Erin Green posted on November 10, 2015 |
Robot with two “eyes” part of ISS mission to service satellites in distant orbits.

NASA may soon have its own version of an astromech droid like R2D2.

VIPIR features a set of cameras that enable it to

VIPIR features a set of cameras that enable it to "see" and zoom in on its work. (Image courtesy of NASA/Chris Gunn.)

The Visual Inspection Poseable Invertebrate Robot (VIPIR) is being put to the test on the International Space Station (ISS). It is the latest addition to the ISS mission to discover ways to service and refuel satellites in distant orbits.

Satellite servicing isn’t a new concept. The Solar Max mission needed an emergency repair in 1984 and the Hubble Space Telescope has required a grand total of five servicing missions over the years.

The difference with VIPIR is that its focus will not be on servicing satellites placed in low-Earth orbit.

It is designed to operate on satellites in orbits as far away as the Sun-Earth Lagrangian points. These points are areas of space where the gravitational orbit around the sun and Earth are stable. For example, the second Sun-Earth Lagrangian point (SEL2), where the James Webb Space Telescope will reside, is approximately one million miles away from Earth.

VIPIR: Made for Distant Orbits

VIPIR is an articulating borescope designed to give its operator a full field of vision when working on a satellite.

It operates along the same principles as drone technology. A technician on the ground operates the robot with a joystick and controls to diagnose and repair issues and perform service.

Unlike most borescopes, it is equipped with a twin set of lenses to let it “see” what it is doing. The secondary lens amplifies the field of vision with a motorized zoom capacity for detailed work.

This will enable it to perform tasks such as troubleshooting anomalies and investigating micrometeoroid strikes, in addition to its teleoperated satellite repair jobs.

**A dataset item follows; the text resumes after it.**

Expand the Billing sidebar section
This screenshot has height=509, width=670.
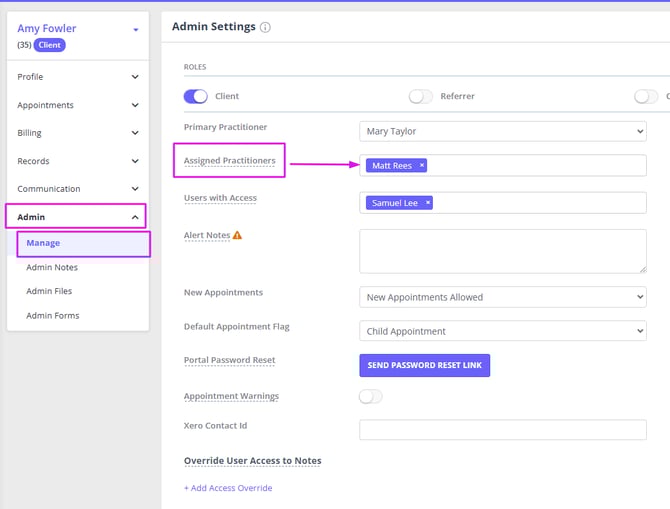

The Need for Robotic Servicing

Satellites in distant orbits are much more difficult to service than those in low-Earth orbits. Many, especially those for the telecommunications industry, are considered single-use satellites and are allowed to drift out of orbit after depleting fuel supplies. They are then replaced with another expensive satellite which will eventually meet the same fate.

This new robotic technology will service and refuel these distant orbit satellites, keeping them in use and potentially reducing replacement costs significantly.

It will also enable researchers to send new astrophysics satellite missions which require refueling and maintenance into more distant orbits for greater observation of the cosmos.

Goddard engineer Michael Kienlen (left) and SSCO deputy project manager Benjamin Reed with a mockup of the RRM now deployed aboard the ISS. (Image courtesy of NASA/Chris Gunn.)

Goddard engineer Michael Kienlen (left) and SSCO deputy project manager Benjamin Reed with a mockup of the RRM now deployed aboard the ISS. (Image courtesy of NASA/Chris Gunn.)

Developing the Technology

VIPIR is still in its second testing phase aboard the ISS and will be used with NASA’s Robotic Refueling Mission (RRM). RRM also features a two-armed “handyman” robot named Dextre from the Canadian Space Agency.

NASA hopes that the tests being conducted with VIPIR and Dextre will show how distant orbit satellites could soon be repaired and refueled entirely by robots.

“It’s not like we have to reinvent the wheel. We have never stopped developing servicing technologies,” said Julie Crooke, a Goddard Space Flight Center engineer and astrophysics technical manager. “With appropriate technology investments, we are on a clear path to demonstrating a servicing capability far from low-Earth orbit.”